В одном из залов шло совещание суда с
адвокатами сторон, и вот здесь-то атмосфера оказалась весьма накаленной. Ложа
присяжных пока пустовала, отбор жюри должен был начаться на следующее утро
ровно в девять. Одну сторону арены занимал Дейл Мунихэм со своей командой. Орда
«Гофмана» во главе с легендарным адвокатом из Лос-Анджелеса Роджером Реддингом
оккупировала другое крыло. Роджера Реддинга называли Роджером-Ракетой за то,
что он умел поражать противника молниеносно и смертельно. А еще его прозвали
Роджером-Шельмой за то, что ездил по всей стране, сражался с самыми знаменитыми
адвокатами и хитроумно добивался баснословных вердиктов.

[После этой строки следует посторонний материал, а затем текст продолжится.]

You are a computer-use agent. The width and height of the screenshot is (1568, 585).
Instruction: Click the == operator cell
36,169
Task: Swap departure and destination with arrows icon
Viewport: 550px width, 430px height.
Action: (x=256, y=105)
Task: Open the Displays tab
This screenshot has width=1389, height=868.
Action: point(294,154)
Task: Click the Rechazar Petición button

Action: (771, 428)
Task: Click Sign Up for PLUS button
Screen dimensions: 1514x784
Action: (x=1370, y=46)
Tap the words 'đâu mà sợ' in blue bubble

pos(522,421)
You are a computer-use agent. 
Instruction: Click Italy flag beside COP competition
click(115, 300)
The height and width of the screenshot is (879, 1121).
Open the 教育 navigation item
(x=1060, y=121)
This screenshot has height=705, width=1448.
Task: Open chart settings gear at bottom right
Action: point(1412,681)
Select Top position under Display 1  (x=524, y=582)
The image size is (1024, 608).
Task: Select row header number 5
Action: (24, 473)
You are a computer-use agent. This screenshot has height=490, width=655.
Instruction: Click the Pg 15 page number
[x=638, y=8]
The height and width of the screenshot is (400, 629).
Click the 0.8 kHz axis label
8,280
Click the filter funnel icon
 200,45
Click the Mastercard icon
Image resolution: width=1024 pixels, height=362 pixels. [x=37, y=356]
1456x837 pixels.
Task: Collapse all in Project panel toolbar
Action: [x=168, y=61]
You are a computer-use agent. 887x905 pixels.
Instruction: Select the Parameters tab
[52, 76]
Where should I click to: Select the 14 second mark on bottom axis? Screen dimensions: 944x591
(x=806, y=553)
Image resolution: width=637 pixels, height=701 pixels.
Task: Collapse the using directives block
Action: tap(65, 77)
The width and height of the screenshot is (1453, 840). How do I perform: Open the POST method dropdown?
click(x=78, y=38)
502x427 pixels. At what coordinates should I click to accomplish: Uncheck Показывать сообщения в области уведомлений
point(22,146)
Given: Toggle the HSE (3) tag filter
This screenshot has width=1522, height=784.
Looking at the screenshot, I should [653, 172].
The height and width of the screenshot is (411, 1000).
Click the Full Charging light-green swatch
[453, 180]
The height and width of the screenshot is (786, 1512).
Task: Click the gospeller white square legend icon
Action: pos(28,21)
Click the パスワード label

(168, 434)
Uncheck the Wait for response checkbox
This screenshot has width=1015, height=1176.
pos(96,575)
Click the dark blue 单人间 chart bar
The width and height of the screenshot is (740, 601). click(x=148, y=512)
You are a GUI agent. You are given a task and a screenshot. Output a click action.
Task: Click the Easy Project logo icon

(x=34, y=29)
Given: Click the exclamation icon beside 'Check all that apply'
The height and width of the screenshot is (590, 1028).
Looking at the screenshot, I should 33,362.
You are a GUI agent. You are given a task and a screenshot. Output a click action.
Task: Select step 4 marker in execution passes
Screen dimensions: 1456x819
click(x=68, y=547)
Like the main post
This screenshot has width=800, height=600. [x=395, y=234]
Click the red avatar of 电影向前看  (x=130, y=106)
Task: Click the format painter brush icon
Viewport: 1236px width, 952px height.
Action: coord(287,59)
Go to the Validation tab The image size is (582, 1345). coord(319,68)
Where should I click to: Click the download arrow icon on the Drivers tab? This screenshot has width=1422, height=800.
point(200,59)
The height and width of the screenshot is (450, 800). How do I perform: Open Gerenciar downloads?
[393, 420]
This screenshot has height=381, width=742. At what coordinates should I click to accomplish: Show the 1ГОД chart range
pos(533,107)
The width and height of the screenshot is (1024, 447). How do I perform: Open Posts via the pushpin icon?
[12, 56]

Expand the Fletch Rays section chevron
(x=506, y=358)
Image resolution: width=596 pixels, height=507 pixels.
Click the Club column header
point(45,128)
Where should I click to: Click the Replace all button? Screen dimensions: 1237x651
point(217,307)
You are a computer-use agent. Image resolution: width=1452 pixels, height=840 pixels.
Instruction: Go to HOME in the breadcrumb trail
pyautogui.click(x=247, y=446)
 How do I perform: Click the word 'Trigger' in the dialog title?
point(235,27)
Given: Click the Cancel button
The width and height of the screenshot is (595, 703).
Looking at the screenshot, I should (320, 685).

Клей и Оскар заняли места среди прочих
зрителей, которых для всего лишь предварительных слушаний собралось необычно
много. На Уолл-стрит намеревались пристально следить за процессом. В финансовых
изданиях это дело обещало стать темой номер один на предстоящие дни. Ну и,
разумеется, стервятники вроде Клея проявляли к нему огромный интерес. Два
передних ряда занимали корпоративные клоны – человек двенадцать одинаково
одетых нервных мужчин, несомненно, из компании «Гофман».
Мунихэм метался по залу, как бык в загоне,
рявкая то на судью, то на Роджера. Голос у него был низкий, глубокий, а
интонация – всегда сварливая. Он был закаленным бойцом. Его хромота то
появлялась, то исчезала. Он то брал в руки трость, то забывал о ней.